• INSTRUCTION: Copy out each of the following records word for word, in the order given.

>> start EXTRACTED INFORMATION

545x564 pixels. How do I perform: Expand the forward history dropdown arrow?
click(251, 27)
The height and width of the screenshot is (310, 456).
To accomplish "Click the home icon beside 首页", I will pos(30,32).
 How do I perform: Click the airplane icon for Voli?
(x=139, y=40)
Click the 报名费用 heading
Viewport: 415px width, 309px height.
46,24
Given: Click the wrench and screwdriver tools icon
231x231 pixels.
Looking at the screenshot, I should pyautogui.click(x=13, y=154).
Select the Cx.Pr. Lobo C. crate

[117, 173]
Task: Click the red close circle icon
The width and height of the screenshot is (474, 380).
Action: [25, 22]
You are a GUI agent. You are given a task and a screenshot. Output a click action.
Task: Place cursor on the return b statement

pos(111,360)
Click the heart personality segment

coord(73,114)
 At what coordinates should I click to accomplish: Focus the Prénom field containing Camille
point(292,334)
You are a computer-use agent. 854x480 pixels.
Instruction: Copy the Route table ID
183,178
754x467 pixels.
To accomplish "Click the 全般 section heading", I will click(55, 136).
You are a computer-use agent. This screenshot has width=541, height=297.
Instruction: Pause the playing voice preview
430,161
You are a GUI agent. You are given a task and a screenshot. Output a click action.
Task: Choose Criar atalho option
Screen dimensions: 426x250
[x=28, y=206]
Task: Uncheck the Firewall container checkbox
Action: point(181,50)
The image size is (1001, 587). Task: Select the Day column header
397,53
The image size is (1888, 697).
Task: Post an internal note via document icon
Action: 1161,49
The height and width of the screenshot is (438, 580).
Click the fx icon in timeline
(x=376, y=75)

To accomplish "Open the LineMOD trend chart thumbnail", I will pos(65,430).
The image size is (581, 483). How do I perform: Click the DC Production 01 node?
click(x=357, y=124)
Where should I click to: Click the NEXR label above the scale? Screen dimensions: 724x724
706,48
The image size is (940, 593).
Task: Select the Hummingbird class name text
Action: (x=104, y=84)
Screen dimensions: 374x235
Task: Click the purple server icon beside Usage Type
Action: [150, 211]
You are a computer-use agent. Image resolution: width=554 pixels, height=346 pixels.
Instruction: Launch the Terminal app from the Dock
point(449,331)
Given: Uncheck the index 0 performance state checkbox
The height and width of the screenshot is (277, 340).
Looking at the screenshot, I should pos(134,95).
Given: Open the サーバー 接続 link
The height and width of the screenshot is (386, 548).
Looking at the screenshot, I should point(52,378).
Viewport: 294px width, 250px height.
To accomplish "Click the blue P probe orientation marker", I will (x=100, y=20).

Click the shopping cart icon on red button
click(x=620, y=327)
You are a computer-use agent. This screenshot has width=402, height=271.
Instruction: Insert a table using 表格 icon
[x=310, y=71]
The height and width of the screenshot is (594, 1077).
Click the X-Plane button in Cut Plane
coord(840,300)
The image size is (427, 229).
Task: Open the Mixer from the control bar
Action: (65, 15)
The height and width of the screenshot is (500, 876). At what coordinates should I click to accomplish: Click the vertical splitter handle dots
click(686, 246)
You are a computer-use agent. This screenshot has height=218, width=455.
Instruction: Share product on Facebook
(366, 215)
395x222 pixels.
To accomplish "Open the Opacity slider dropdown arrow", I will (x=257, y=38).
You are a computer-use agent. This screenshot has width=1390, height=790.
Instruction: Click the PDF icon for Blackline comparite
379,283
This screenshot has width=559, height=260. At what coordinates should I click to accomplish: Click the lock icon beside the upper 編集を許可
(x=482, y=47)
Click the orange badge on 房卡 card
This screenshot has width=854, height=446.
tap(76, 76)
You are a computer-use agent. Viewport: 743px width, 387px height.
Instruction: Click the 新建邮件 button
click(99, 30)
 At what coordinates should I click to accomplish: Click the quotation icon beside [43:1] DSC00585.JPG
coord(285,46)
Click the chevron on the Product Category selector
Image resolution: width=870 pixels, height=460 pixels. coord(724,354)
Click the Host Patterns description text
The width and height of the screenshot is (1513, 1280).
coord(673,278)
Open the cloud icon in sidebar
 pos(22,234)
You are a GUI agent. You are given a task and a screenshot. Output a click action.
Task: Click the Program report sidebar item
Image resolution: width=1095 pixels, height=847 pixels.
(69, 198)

>> end EXTRACTED INFORMATION

• CORRECT RESPONSE:
545x564 pixels. How do I perform: Expand the forward history dropdown arrow?
click(251, 27)
The height and width of the screenshot is (310, 456).
To accomplish "Click the home icon beside 首页", I will pos(30,32).
 How do I perform: Click the airplane icon for Voli?
(x=139, y=40)
Click the 报名费用 heading
Viewport: 415px width, 309px height.
46,24
Given: Click the wrench and screwdriver tools icon
231x231 pixels.
Looking at the screenshot, I should pyautogui.click(x=13, y=154).
Select the Cx.Pr. Lobo C. crate

[117, 173]
Task: Click the red close circle icon
The width and height of the screenshot is (474, 380).
Action: [25, 22]
You are a GUI agent. You are given a task and a screenshot. Output a click action.
Task: Place cursor on the return b statement

pos(111,360)
Click the heart personality segment

coord(73,114)
 At what coordinates should I click to accomplish: Focus the Prénom field containing Camille
point(292,334)
You are a computer-use agent. 854x480 pixels.
Instruction: Copy the Route table ID
183,178
754x467 pixels.
To accomplish "Click the 全般 section heading", I will click(55, 136).
You are a computer-use agent. This screenshot has width=541, height=297.
Instruction: Pause the playing voice preview
430,161
You are a GUI agent. You are given a task and a screenshot. Output a click action.
Task: Choose Criar atalho option
Screen dimensions: 426x250
[x=28, y=206]
Task: Uncheck the Firewall container checkbox
Action: point(181,50)
The image size is (1001, 587). Task: Select the Day column header
397,53
The image size is (1888, 697).
Task: Post an internal note via document icon
Action: 1161,49
The height and width of the screenshot is (438, 580).
Click the fx icon in timeline
(x=376, y=75)

To accomplish "Open the LineMOD trend chart thumbnail", I will pos(65,430).
The image size is (581, 483). How do I perform: Click the DC Production 01 node?
click(x=357, y=124)
Where should I click to: Click the NEXR label above the scale? Screen dimensions: 724x724
706,48
The image size is (940, 593).
Task: Select the Hummingbird class name text
Action: (x=104, y=84)
Screen dimensions: 374x235
Task: Click the purple server icon beside Usage Type
Action: [150, 211]
You are a computer-use agent. Image resolution: width=554 pixels, height=346 pixels.
Instruction: Launch the Terminal app from the Dock
point(449,331)
Given: Uncheck the index 0 performance state checkbox
The height and width of the screenshot is (277, 340).
Looking at the screenshot, I should pos(134,95).
Given: Open the サーバー 接続 link
The height and width of the screenshot is (386, 548).
Looking at the screenshot, I should point(52,378).
Viewport: 294px width, 250px height.
To accomplish "Click the blue P probe orientation marker", I will (x=100, y=20).

Click the shopping cart icon on red button
click(x=620, y=327)
You are a computer-use agent. This screenshot has width=402, height=271.
Instruction: Insert a table using 表格 icon
[x=310, y=71]
The height and width of the screenshot is (594, 1077).
Click the X-Plane button in Cut Plane
coord(840,300)
The image size is (427, 229).
Task: Open the Mixer from the control bar
Action: (65, 15)
The height and width of the screenshot is (500, 876). At what coordinates should I click to accomplish: Click the vertical splitter handle dots
click(686, 246)
You are a computer-use agent. This screenshot has height=218, width=455.
Instruction: Share product on Facebook
(366, 215)
395x222 pixels.
To accomplish "Open the Opacity slider dropdown arrow", I will (x=257, y=38).
You are a computer-use agent. This screenshot has width=1390, height=790.
Instruction: Click the PDF icon for Blackline comparite
379,283
This screenshot has width=559, height=260. At what coordinates should I click to accomplish: Click the lock icon beside the upper 編集を許可
(x=482, y=47)
Click the orange badge on 房卡 card
This screenshot has width=854, height=446.
tap(76, 76)
You are a computer-use agent. Viewport: 743px width, 387px height.
Instruction: Click the 新建邮件 button
click(99, 30)
 At what coordinates should I click to accomplish: Click the quotation icon beside [43:1] DSC00585.JPG
coord(285,46)
Click the chevron on the Product Category selector
Image resolution: width=870 pixels, height=460 pixels. coord(724,354)
Click the Host Patterns description text
The width and height of the screenshot is (1513, 1280).
coord(673,278)
Open the cloud icon in sidebar
 pos(22,234)
You are a GUI agent. You are given a task and a screenshot. Output a click action.
Task: Click the Program report sidebar item
Image resolution: width=1095 pixels, height=847 pixels.
(69, 198)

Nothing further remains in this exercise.